> What is needed
Express everything from the line containing "You are a GUI" down to the end of the material as a JSON list of strings, one string per line, omitting blank lines. Leave the pictures out of your answer.

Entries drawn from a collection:
┌──

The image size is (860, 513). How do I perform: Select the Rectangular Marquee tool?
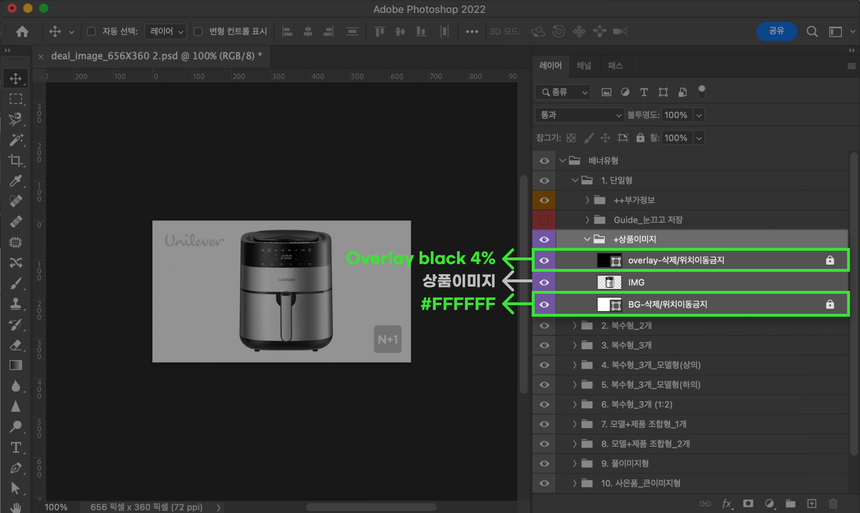tap(15, 99)
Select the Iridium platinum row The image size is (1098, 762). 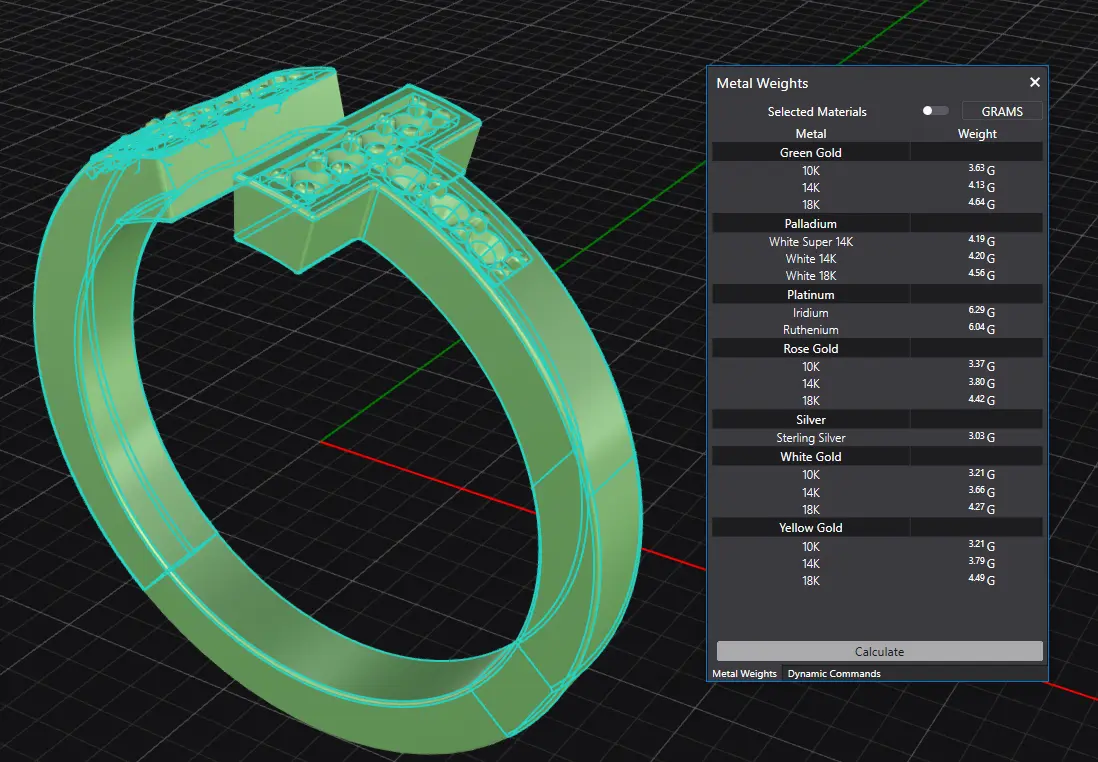(810, 313)
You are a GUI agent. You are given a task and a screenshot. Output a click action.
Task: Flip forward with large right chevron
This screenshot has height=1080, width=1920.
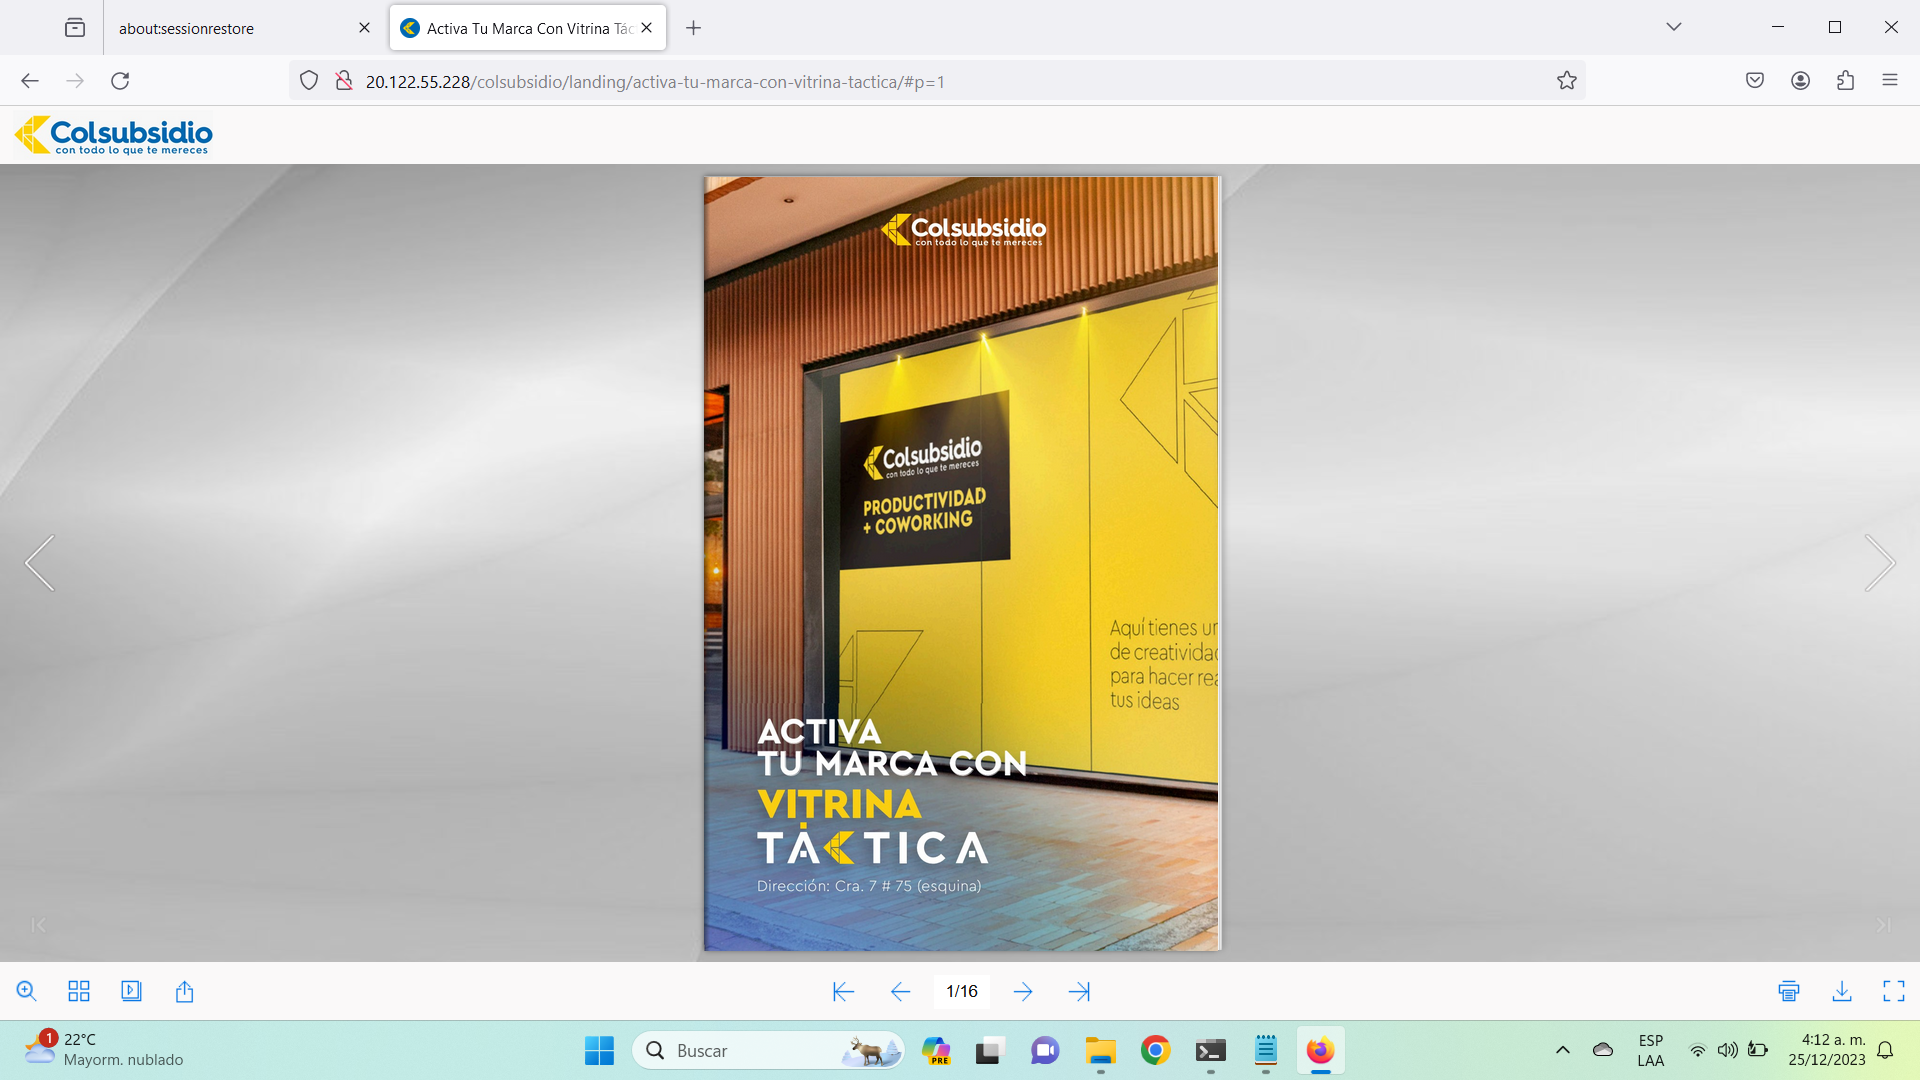1879,563
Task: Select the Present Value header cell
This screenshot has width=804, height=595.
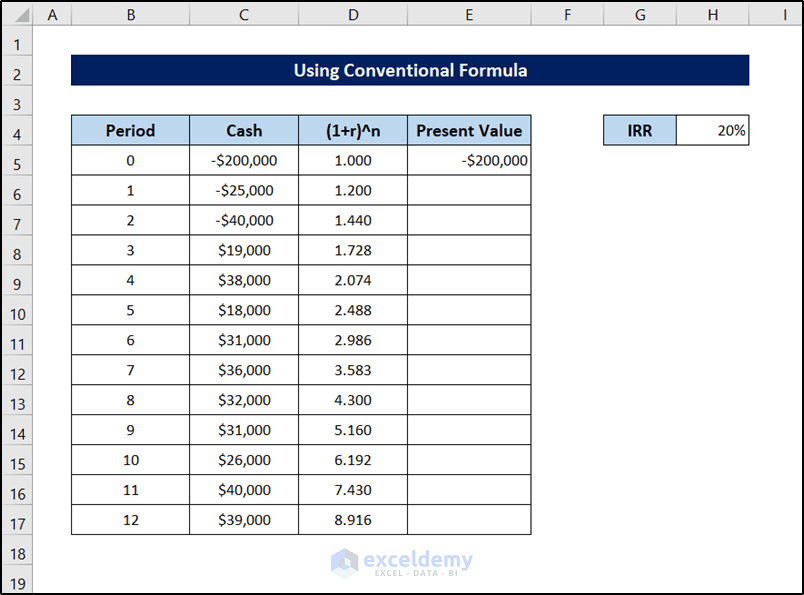Action: 469,130
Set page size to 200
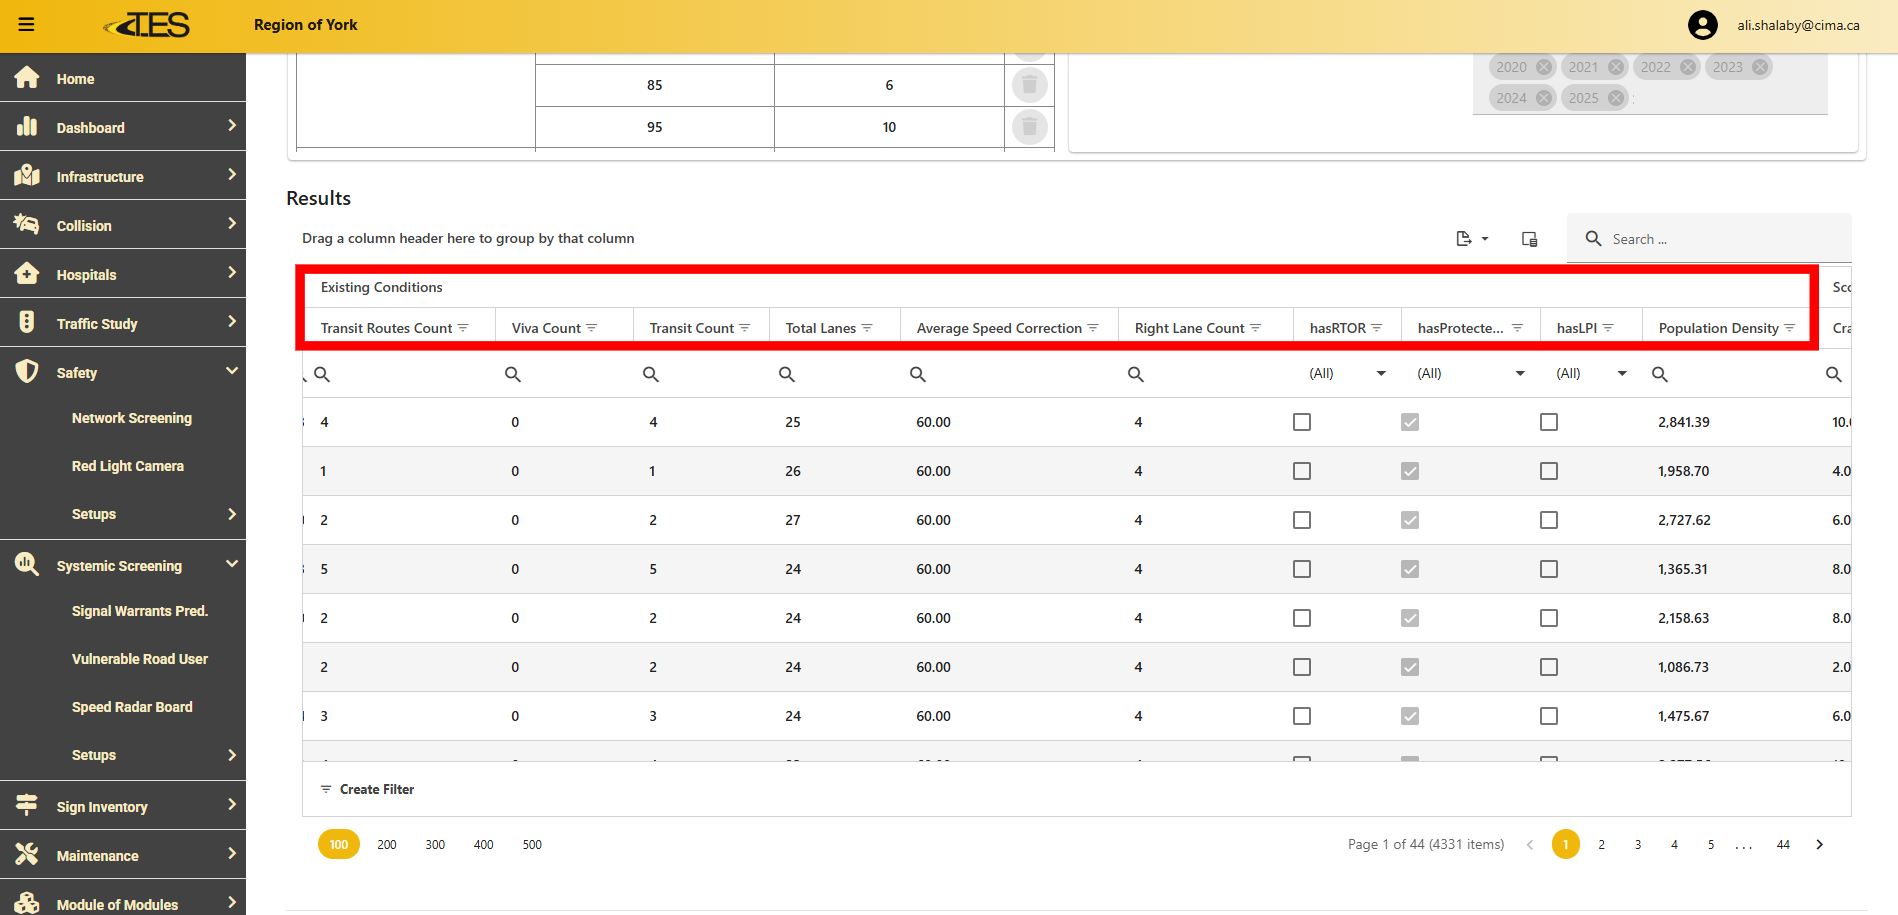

└──

> Result of the task
[
  "You are a GUI agent. You are given a task and a screenshot. Output a click action.",
  "Task: Flip forward with large right chevron",
  "This screenshot has height=1080, width=1920.",
  "1879,563",
  "Task: Select the Present Value header cell",
  "This screenshot has width=804, height=595.",
  "Action: 469,130",
  "Set page size to 200"
]